## WHAT IS NEEDED
Check every line of the data for the word "will", and copy those that have it.

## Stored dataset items
□ □ □
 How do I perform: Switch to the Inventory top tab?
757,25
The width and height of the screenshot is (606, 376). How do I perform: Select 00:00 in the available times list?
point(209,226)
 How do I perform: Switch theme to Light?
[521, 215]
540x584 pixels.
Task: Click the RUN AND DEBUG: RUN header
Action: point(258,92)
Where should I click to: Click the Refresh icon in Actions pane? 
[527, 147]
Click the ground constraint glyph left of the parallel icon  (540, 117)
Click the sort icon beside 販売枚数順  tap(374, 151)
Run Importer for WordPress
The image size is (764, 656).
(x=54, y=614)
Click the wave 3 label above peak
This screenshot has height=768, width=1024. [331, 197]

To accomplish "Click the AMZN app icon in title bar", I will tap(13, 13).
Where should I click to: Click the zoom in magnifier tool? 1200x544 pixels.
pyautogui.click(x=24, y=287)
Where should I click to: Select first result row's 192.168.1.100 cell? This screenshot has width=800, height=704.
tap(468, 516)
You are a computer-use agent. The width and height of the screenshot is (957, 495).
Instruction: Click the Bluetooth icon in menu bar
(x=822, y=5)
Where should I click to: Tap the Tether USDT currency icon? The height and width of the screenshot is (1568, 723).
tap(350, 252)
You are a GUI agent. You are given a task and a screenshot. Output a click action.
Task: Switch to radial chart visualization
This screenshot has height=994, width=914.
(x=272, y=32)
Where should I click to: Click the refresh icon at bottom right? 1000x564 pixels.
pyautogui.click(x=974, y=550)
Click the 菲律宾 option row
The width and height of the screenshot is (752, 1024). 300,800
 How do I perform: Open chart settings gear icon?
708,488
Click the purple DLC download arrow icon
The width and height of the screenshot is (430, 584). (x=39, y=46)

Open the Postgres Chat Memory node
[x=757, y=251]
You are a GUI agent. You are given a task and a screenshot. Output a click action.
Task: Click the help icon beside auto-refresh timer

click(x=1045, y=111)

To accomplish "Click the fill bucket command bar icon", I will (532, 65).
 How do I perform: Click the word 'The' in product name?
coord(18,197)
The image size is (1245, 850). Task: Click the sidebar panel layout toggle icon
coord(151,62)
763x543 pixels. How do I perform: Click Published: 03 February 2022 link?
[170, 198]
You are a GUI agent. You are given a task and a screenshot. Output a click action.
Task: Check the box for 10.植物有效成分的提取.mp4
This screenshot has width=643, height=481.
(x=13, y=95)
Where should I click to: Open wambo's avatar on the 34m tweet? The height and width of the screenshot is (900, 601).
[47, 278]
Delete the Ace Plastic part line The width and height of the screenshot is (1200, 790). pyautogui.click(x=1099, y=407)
□ □ □
## WRITTEN RESPONSE
To accomplish "Click the AMZN app icon in title bar", I will tap(13, 13).
To accomplish "Click the fill bucket command bar icon", I will (532, 65).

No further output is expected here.